日本地球惑星科学連合2014年大会

講演情報

口頭発表

セッション記号 H (地球人間圏科学) » H-QR 第四紀学

[H-QR23_1AM2] ヒト-環境系の時系列ダイナミクス

2014年5月1日(木) 11:00 〜 11:30 414 (4F)

コンビーナ:*宮内 崇裕(千葉大学大学院理学研究科地球生命圏科学専攻地球科学コース)、須貝 俊彦(東京大学大学院新領域創成科学研究科自然環境学専攻)、吾妻 崇(独立行政法人産業技術総合研究所活断層・地震研究センター)、小野 昭(明治大学黒曜石研究センター)、座長:藤原 治(独立行政法人産業技術総合研究所活断層・地震研究センター)

11:00 〜 11:15

[HQR23-08] 別府湾におけるイベント堆積物の定量検出

*山田 圭太郎1竹村 恵二2加 三千宣3池原 研4山本 正伸5 (1.京都大学大学院地球惑星科学専攻、2.京都大学大学院理学研究科付属地球熱学研究施設、3.愛媛大学沿岸環境科学研究センター、4.産業技術総合研究所地質情報研究部門、5.北海道大学大学院地球環境科学研究院)

キーワード:別府湾, イベント堆積物, 定量検出, 粒子組成

地球表層では恒常的な水・大気循環(非イベント)や突発的な地震,火山噴火,洪水など(イベント)に起因する様々な現象によって粒子の運搬・堆積を絶えず繰り返されており,地層が形成されている。そのため形成された地層からは過去の災害や気候変動などを知ることができる。また一般的にイベントによって供給される堆積物(イベント堆積物; 志岐, 1998など)は一度に供給される量が多いために地層形成への寄与率が大きく,地層の形成過程を読み解く上でも非常に重要といえる。

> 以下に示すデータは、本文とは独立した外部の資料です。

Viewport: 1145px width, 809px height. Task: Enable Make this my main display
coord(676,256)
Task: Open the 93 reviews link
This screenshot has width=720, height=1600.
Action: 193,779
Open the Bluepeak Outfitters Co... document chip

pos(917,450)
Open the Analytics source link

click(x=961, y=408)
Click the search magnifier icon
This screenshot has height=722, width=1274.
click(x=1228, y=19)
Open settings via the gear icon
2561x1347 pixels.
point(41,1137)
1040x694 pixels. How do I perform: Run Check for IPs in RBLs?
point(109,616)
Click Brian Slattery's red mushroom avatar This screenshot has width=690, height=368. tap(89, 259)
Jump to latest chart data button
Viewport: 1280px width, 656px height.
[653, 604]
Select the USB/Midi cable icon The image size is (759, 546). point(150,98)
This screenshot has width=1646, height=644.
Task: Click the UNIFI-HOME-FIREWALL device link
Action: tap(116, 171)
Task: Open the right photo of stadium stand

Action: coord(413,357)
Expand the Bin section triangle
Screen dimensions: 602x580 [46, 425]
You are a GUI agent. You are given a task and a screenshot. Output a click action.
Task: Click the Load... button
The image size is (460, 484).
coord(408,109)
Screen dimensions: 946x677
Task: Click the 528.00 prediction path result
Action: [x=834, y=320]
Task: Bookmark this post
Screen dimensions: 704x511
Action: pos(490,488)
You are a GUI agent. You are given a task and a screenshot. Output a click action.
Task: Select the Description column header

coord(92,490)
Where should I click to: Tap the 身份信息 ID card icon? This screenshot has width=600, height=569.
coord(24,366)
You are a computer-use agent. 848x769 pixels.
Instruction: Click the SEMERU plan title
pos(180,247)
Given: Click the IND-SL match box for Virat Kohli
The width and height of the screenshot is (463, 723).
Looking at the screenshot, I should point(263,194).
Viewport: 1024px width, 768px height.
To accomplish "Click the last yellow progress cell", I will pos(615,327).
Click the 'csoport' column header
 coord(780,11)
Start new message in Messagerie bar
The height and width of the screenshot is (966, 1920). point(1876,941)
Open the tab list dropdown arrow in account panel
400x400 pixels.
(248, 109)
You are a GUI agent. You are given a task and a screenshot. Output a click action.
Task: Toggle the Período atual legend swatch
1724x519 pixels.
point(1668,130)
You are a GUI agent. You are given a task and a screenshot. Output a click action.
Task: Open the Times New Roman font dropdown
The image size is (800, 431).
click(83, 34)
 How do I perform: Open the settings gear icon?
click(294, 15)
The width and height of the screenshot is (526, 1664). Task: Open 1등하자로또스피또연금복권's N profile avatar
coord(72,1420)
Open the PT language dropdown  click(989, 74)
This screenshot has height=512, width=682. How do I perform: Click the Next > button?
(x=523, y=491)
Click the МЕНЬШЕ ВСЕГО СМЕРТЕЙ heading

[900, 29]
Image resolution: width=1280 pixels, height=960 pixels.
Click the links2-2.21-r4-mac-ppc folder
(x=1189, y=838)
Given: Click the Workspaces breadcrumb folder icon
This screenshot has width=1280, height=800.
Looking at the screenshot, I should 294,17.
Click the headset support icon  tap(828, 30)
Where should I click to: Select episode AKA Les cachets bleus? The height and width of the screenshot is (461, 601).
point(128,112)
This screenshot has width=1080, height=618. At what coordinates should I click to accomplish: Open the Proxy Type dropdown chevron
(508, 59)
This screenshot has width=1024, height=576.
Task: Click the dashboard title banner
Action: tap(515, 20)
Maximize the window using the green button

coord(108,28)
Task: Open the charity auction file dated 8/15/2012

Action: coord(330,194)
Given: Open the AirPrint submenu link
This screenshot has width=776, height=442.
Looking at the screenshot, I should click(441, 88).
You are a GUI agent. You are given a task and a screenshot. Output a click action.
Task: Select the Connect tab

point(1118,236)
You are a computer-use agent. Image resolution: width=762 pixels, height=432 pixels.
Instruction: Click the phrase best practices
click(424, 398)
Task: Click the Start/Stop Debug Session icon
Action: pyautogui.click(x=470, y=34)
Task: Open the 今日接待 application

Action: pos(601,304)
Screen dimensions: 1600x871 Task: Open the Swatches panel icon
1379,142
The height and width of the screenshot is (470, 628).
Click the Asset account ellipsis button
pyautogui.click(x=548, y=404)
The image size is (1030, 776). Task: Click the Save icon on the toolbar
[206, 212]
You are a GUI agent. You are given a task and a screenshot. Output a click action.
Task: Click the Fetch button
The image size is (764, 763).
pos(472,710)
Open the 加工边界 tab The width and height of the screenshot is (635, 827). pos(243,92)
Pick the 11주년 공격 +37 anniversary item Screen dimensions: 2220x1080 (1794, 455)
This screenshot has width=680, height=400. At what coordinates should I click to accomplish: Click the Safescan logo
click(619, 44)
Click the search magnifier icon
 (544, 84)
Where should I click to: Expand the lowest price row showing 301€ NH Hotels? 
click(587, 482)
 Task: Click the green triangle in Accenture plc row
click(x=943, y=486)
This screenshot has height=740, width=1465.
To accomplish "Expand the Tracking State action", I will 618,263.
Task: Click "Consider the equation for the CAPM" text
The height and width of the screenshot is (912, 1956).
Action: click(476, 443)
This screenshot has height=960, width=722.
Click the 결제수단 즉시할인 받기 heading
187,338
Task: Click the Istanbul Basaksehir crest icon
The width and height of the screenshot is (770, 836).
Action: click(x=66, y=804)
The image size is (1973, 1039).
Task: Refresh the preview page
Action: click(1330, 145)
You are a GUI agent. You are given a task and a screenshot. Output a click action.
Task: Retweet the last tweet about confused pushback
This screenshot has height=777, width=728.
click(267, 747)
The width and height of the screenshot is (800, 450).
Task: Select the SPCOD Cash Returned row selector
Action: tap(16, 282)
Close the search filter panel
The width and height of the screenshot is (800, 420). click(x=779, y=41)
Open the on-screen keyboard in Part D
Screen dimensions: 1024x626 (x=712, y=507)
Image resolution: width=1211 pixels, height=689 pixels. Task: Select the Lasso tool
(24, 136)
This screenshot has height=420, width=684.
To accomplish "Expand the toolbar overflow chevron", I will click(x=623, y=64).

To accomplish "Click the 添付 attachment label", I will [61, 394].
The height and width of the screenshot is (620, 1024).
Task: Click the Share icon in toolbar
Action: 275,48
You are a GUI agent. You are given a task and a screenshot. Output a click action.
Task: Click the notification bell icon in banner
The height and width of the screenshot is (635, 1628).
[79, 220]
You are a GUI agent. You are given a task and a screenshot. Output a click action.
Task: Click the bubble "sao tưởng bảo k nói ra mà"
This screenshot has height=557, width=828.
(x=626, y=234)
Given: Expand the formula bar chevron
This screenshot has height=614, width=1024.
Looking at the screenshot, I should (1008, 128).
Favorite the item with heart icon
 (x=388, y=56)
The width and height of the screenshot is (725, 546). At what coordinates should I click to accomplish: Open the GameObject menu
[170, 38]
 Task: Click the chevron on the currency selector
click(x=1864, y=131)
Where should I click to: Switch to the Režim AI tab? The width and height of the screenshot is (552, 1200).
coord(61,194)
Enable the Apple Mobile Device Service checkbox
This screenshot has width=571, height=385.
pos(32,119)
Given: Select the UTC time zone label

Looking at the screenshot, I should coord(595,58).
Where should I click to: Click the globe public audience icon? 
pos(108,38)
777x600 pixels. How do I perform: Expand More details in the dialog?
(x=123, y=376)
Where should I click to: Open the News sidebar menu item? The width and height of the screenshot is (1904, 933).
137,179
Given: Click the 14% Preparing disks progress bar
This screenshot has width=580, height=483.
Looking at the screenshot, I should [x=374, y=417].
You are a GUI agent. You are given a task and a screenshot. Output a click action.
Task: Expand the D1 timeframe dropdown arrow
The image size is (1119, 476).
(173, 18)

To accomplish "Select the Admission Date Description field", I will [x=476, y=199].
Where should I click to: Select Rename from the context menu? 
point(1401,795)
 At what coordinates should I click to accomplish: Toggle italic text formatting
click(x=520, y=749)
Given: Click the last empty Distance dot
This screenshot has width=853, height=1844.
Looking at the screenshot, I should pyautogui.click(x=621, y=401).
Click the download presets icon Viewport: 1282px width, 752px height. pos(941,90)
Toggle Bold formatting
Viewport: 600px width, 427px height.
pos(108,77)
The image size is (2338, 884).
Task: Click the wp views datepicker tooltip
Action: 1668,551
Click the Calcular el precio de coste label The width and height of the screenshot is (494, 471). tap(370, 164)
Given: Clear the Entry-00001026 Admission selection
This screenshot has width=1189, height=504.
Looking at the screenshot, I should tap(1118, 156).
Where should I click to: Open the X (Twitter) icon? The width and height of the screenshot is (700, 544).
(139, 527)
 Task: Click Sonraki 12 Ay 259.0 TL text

近年,分析技術発達に伴い,堆積物研究の高解像度・高精度化が著しく,より小規模なイベント堆積物も検出されるようになってきた(Katsuta et al., 2007)。分析技術の高度化により詳細な堆積機構や環境変動などが明らかになりつつある一方で,小規模イベントが年代モデルや各種分析値に与える影響が顕在化しつつある。そのためイベント堆積物とそれ以外の堆積物との明確な識別は重要な課題の一つである。本研究地域である別府湾ではKuwae et al.(2012)によってイベント堆積物を識別・除外することで詳細な年代モデルの構築が行われた。イベント堆積物の認定は層相,CT画像,帯磁率,湿潤密度に基づき目視によって行われた。この方法はシームレスにイベント堆積物を認定できる一方で,経験や個人に依存すること,定量的な検出が難しいことが課題として挙げられる。そこで本研究では別府湾の堆積物を例として,統計学的手法を用いてイベント堆積物の定量検出を試み,検出結果をKuwae et al.(2012)の認定結果と比較検討した。分析にはKuwae et al.(2012)でも使用されたBP09-3コア(約9.3 m)を使用した。一般にイベント堆積物とは瞬間的あるいは地質学的に非常に短時間に起こるイベントによって形成される堆積物のこと(志岐, 1998)で,それ以外の堆積物と比べて給源,堆積過程,エネルギーなどが大きく異なる。そのためイベント堆積物の化学組成,粒子組成,物性などは非イベント堆積物のそれとは大きく異なる。そこで本研究ではイベント堆積物を「組成や物性が有意に異なる堆積物」と定義し,外れ値検定を用いてイベント堆積物の検出を試みた。分析データには2 cm間隔で取得した極細砂サイズの粒子組成を使用し,外れ値検定には多変量でロバストな手法であるMSD法(和田, 2010など)を用いた。その結果,47イベントが検出された。本手法で検出されたイベント堆積物はKuwae et al.(2012)で認定されたイベント堆積物と比較的調和的で,外れ値検定を用いた検出手法はイベント堆積物の定量検出に有用であると考えられる。しかしながら,1)微細なイベント堆積物を十分に検出できていないこと,2)イベント堆積物と非イベント堆積物の境界を認定することが難しいことが課題として挙げられる。検出できなかったイベント堆積物の多くは1-2 mmであり,分析間隔(2 cm)に対して相対的に薄いために,イベント堆積物が希釈されたことが原因と考えられる。またイベント境界の定量検出が困難な理由としては境界付近の組成に有意な違いが見られないためと考えられる。これらの問題を解決するためにはイベントの減衰(鉛直変化)や保存能を評価・反映する必要がある。